* What to do
Repeat precisely the span of lines below that opens with the line containing "Task: Open the Batch dropdown" and closes with the line containing "Task: Expand the US country selector", both included.

* Working data
::::

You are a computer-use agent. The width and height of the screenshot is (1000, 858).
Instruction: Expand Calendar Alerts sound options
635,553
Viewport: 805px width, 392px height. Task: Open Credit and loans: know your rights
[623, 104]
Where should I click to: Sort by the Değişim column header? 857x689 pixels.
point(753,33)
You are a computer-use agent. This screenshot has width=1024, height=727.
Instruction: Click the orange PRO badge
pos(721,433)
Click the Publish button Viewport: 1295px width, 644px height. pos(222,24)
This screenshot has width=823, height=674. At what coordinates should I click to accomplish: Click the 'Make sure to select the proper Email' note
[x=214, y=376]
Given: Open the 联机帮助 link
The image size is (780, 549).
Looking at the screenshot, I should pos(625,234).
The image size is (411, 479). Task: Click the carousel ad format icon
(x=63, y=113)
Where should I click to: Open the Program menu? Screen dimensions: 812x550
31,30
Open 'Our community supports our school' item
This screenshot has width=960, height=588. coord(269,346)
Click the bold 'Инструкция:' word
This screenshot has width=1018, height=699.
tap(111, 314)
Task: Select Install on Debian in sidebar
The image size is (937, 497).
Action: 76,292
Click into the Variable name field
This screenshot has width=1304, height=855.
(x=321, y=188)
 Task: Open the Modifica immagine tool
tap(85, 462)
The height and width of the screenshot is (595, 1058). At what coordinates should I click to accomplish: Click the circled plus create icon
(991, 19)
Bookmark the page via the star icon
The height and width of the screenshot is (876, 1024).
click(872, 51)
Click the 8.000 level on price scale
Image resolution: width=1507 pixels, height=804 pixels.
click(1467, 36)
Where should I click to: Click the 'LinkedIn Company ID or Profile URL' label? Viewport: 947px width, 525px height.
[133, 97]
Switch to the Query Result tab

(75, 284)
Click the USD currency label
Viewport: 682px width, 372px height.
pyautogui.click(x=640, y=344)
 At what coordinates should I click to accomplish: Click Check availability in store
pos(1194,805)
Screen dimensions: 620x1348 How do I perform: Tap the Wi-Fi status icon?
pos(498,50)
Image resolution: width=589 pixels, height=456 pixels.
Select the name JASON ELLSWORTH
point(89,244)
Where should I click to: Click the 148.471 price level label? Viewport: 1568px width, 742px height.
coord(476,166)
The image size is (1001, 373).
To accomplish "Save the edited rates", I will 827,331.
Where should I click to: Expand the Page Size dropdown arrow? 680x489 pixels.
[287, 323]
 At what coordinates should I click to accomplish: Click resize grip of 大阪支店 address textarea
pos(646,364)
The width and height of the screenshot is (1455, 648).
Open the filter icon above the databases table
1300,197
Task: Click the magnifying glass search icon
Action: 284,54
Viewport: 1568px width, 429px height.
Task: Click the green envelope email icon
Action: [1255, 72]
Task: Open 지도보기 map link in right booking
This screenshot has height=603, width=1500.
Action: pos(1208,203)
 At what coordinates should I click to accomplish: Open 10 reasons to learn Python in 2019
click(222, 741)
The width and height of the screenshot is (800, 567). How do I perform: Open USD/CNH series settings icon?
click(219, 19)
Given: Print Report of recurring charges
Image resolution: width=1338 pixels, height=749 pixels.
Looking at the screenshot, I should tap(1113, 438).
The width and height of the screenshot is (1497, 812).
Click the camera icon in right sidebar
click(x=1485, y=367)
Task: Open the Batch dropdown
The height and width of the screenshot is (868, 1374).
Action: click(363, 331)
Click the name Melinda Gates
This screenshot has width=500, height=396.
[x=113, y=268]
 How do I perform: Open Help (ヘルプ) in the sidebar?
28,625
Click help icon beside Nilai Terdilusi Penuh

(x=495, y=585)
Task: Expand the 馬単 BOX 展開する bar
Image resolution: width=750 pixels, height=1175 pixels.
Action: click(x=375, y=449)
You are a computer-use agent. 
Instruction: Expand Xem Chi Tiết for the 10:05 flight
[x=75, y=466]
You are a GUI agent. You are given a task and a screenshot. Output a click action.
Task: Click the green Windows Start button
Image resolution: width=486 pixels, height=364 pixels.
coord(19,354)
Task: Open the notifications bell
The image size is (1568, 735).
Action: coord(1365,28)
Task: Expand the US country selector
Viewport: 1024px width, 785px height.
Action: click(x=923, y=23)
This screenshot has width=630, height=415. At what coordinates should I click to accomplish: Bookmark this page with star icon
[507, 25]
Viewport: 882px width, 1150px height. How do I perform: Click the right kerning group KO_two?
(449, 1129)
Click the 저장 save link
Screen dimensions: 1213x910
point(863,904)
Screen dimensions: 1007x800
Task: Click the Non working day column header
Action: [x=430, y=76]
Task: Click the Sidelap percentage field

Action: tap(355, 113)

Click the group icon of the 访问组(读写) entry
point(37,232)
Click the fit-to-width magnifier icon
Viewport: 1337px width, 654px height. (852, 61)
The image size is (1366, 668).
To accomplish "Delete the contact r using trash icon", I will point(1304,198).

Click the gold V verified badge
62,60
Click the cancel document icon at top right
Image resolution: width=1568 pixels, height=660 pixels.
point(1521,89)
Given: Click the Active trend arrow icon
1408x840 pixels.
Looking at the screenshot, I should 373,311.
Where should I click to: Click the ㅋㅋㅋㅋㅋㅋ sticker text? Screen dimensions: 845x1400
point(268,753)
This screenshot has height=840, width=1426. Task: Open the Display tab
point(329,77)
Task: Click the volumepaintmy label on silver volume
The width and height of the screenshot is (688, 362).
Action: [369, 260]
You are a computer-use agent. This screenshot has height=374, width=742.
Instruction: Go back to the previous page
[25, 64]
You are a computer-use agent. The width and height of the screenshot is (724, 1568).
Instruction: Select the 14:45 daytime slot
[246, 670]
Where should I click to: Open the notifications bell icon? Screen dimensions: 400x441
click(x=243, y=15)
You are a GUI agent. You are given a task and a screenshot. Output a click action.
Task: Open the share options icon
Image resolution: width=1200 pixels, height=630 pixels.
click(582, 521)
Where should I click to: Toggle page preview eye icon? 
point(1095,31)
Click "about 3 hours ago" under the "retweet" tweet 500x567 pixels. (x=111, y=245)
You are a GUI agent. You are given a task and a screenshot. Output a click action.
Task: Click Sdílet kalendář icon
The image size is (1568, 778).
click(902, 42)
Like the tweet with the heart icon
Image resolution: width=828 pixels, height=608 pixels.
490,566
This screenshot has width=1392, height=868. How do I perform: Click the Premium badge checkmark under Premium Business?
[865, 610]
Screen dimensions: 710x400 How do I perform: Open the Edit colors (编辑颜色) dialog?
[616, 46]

::::

* Answer to this problem
Task: Open the Batch dropdown
The height and width of the screenshot is (868, 1374).
Action: click(363, 331)
Click the name Melinda Gates
This screenshot has width=500, height=396.
[x=113, y=268]
 How do I perform: Open Help (ヘルプ) in the sidebar?
28,625
Click help icon beside Nilai Terdilusi Penuh

(x=495, y=585)
Task: Expand the 馬単 BOX 展開する bar
Image resolution: width=750 pixels, height=1175 pixels.
Action: click(x=375, y=449)
You are a computer-use agent. 
Instruction: Expand Xem Chi Tiết for the 10:05 flight
[x=75, y=466]
You are a GUI agent. You are given a task and a screenshot. Output a click action.
Task: Click the green Windows Start button
Image resolution: width=486 pixels, height=364 pixels.
coord(19,354)
Task: Open the notifications bell
The image size is (1568, 735).
Action: coord(1365,28)
Task: Expand the US country selector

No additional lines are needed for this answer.